→ **Data under study**
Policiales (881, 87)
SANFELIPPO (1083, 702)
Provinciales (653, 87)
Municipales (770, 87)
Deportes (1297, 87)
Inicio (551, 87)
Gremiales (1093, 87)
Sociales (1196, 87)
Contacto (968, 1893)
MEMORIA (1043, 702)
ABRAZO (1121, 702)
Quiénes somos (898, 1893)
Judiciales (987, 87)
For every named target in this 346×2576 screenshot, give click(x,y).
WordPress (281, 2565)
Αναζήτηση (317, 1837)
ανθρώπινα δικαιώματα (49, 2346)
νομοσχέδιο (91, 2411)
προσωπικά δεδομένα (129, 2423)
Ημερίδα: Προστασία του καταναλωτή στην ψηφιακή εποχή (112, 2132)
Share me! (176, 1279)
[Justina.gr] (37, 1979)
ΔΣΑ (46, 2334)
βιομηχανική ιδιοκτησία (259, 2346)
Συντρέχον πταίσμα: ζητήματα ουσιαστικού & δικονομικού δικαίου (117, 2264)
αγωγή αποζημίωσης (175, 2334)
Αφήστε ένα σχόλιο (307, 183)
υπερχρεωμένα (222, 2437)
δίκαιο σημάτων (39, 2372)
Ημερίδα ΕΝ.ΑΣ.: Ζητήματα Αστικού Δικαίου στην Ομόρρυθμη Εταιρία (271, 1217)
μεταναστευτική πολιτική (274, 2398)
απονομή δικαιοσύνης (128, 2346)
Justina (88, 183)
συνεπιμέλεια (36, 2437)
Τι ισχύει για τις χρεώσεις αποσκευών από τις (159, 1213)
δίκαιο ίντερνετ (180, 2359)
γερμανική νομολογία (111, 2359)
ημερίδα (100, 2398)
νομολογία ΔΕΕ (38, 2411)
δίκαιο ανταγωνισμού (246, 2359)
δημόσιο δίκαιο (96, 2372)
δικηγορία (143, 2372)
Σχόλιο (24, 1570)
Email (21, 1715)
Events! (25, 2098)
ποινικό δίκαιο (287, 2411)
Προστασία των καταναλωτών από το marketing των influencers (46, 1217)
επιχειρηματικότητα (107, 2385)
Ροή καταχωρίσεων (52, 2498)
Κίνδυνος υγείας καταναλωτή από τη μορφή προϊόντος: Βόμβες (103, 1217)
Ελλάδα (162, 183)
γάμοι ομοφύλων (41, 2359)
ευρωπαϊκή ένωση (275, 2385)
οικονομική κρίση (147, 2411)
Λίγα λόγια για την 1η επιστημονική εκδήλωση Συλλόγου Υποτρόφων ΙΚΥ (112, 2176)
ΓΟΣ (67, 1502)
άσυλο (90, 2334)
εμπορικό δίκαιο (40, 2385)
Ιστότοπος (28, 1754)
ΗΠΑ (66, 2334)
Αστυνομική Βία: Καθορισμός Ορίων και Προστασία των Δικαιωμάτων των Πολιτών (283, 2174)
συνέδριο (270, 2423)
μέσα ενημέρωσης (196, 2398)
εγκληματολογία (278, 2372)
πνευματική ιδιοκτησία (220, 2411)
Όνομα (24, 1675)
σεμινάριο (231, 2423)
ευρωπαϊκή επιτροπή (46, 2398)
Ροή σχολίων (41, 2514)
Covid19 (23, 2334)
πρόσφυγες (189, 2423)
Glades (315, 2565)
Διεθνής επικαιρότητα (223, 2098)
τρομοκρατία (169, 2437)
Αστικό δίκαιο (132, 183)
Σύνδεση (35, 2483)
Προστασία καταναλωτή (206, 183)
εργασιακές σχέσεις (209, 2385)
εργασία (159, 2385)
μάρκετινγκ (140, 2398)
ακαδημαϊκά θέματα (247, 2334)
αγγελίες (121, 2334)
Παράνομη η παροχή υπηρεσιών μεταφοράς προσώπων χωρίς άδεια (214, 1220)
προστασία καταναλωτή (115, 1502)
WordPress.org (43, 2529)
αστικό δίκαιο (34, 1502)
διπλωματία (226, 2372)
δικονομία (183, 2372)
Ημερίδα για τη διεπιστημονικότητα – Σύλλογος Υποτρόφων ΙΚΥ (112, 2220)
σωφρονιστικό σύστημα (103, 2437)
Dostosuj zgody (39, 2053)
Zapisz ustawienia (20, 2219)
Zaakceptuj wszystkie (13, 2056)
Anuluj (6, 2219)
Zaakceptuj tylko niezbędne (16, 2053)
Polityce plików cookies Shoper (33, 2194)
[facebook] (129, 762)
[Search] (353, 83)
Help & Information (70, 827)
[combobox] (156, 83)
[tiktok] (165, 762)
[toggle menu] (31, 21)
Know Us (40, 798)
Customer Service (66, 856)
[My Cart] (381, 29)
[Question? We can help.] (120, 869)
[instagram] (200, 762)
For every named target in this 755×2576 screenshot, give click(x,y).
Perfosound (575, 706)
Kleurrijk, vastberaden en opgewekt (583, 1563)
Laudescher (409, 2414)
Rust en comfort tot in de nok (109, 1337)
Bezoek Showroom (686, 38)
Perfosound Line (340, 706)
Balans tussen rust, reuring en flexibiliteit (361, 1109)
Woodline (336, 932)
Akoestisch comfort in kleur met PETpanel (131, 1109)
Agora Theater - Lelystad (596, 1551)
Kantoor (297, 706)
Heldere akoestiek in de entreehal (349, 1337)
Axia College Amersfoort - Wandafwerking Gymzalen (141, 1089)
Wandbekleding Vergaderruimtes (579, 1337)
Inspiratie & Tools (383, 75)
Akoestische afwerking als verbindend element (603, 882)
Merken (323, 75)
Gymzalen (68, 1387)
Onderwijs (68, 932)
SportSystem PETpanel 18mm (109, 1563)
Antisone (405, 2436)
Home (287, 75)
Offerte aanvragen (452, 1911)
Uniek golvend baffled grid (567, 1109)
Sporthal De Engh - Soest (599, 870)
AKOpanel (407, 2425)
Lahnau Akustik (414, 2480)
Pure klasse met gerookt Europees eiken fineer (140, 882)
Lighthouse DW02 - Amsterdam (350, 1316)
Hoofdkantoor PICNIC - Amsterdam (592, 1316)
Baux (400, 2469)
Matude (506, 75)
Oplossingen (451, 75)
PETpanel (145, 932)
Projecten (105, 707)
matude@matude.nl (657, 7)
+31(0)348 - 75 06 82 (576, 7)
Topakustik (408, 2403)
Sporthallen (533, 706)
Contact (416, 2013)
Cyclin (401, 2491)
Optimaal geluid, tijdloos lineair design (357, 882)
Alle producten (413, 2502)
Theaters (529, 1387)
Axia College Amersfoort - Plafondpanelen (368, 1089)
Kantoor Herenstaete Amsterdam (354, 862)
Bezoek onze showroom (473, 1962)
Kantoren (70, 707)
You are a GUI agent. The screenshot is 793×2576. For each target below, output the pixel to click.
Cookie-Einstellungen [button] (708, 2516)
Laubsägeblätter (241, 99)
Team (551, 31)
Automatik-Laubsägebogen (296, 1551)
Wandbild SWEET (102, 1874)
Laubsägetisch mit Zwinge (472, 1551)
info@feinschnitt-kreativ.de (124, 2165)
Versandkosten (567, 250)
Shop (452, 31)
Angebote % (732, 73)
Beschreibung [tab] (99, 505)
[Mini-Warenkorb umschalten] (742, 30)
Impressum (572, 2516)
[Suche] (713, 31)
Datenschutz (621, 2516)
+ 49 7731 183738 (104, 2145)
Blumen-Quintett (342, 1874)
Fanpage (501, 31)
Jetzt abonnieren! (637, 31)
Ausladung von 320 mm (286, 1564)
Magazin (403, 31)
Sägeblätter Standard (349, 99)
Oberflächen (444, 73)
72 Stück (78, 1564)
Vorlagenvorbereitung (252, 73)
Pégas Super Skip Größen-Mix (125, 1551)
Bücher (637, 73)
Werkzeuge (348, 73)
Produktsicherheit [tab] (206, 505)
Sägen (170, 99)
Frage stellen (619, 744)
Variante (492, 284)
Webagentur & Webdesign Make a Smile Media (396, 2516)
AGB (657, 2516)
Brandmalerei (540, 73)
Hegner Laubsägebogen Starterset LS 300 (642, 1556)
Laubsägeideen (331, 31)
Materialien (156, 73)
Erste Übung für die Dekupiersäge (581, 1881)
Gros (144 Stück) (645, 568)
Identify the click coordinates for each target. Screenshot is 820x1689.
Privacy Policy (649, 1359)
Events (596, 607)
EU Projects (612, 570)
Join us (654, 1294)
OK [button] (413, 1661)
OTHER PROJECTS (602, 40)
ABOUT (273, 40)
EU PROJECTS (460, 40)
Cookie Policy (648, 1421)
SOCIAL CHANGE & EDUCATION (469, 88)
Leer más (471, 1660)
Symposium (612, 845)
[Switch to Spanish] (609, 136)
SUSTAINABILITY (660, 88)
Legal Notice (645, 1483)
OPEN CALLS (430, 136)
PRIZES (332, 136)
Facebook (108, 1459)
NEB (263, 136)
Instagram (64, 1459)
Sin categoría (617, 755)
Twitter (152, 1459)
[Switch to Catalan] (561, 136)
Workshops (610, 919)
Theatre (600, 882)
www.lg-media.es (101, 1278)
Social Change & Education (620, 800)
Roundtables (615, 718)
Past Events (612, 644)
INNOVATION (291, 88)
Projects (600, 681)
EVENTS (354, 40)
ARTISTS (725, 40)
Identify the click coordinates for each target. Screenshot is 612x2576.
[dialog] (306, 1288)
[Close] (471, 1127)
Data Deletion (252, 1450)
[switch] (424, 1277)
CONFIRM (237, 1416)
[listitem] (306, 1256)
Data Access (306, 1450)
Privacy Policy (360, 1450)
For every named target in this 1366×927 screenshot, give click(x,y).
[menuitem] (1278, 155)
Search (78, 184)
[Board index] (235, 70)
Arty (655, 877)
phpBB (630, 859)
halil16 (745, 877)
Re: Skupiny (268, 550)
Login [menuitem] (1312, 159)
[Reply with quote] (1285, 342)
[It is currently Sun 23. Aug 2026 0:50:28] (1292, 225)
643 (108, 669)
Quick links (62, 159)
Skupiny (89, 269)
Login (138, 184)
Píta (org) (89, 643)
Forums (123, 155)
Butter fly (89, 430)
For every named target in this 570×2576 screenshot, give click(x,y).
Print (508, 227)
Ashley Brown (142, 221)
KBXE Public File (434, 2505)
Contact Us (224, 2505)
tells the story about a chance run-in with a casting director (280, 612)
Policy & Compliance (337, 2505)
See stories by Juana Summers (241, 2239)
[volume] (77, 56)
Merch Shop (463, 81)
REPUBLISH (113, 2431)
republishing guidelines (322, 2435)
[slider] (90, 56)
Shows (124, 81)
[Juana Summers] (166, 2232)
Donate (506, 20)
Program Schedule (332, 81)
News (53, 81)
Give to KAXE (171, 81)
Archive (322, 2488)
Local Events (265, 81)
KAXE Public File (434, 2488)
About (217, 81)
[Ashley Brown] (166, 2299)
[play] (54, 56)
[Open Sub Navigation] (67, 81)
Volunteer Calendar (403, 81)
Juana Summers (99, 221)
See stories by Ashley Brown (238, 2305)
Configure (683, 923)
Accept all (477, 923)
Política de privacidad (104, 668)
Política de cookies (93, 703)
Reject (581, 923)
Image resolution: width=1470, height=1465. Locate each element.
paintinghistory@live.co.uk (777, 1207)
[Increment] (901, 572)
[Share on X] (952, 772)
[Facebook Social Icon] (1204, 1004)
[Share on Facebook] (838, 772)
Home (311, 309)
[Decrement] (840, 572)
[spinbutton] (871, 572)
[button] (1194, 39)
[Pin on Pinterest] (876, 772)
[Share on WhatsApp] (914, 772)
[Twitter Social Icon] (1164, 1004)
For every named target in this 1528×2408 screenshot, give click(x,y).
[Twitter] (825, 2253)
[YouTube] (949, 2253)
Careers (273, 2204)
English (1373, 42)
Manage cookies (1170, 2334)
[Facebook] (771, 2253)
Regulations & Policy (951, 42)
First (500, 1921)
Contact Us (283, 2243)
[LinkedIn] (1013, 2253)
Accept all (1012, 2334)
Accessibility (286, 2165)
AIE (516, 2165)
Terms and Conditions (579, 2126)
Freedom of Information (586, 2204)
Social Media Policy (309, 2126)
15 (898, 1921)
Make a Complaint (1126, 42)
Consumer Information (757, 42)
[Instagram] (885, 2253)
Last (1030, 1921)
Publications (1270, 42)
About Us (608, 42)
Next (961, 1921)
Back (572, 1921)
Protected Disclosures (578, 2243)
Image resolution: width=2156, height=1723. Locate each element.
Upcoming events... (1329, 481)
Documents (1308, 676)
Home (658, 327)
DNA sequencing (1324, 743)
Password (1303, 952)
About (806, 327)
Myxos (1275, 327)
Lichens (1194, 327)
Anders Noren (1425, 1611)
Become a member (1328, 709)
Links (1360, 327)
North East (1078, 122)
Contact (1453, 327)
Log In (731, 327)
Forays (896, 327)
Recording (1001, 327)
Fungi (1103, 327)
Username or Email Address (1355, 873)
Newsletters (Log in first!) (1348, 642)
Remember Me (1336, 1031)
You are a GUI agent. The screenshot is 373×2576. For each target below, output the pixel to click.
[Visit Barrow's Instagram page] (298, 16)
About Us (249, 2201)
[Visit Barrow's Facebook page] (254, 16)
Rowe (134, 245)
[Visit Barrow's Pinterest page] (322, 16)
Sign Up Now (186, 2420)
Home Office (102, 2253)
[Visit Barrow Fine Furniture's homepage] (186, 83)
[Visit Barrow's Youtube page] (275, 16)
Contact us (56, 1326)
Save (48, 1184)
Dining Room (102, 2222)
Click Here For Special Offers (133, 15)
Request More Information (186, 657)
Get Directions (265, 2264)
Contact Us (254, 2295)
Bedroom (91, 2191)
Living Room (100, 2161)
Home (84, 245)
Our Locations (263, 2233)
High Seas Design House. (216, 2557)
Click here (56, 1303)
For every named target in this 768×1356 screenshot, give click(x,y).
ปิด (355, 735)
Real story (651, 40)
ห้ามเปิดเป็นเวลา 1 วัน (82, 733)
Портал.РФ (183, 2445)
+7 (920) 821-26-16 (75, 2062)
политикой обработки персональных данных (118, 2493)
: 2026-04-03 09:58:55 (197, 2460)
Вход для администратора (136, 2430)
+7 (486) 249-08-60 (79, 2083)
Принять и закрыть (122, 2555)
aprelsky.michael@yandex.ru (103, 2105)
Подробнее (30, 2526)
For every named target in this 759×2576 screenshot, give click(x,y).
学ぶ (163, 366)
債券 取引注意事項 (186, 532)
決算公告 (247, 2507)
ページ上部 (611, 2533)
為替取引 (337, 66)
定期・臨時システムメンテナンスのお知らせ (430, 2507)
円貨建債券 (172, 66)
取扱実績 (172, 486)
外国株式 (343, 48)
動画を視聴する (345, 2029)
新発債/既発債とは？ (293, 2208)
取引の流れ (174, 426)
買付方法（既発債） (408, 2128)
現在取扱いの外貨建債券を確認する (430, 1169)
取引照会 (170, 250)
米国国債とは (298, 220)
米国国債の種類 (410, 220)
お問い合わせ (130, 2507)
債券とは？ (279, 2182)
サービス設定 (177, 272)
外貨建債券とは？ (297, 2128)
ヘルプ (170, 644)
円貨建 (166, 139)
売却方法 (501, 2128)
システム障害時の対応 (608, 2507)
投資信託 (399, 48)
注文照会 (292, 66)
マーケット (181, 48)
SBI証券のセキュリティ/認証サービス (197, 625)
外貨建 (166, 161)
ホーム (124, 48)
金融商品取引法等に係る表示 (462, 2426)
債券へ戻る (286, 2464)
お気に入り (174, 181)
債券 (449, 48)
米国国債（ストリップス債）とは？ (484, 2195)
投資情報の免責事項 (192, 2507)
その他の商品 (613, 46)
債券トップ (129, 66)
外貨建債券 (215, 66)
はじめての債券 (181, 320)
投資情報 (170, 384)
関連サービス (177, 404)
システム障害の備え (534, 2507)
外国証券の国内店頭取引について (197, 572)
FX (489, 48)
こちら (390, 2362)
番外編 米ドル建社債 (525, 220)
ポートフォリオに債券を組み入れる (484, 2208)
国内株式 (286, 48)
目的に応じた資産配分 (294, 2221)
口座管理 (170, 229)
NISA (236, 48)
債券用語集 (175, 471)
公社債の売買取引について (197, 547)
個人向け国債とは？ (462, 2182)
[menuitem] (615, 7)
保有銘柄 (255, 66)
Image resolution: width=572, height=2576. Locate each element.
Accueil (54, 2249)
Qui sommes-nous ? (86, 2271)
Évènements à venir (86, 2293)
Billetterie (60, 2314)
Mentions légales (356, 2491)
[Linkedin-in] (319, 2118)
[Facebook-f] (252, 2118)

→ **Work item**
Lines from the start of the material above through the line containing "προσωπικά δεδομένα (129, 2423)" are to be duplicated exactly, and only those.

→ **Output**
Policiales (881, 87)
SANFELIPPO (1083, 702)
Provinciales (653, 87)
Municipales (770, 87)
Deportes (1297, 87)
Inicio (551, 87)
Gremiales (1093, 87)
Sociales (1196, 87)
Contacto (968, 1893)
MEMORIA (1043, 702)
ABRAZO (1121, 702)
Quiénes somos (898, 1893)
Judiciales (987, 87)
For every named target in this 346×2576 screenshot, give click(x,y).
WordPress (281, 2565)
Αναζήτηση (317, 1837)
ανθρώπινα δικαιώματα (49, 2346)
νομοσχέδιο (91, 2411)
προσωπικά δεδομένα (129, 2423)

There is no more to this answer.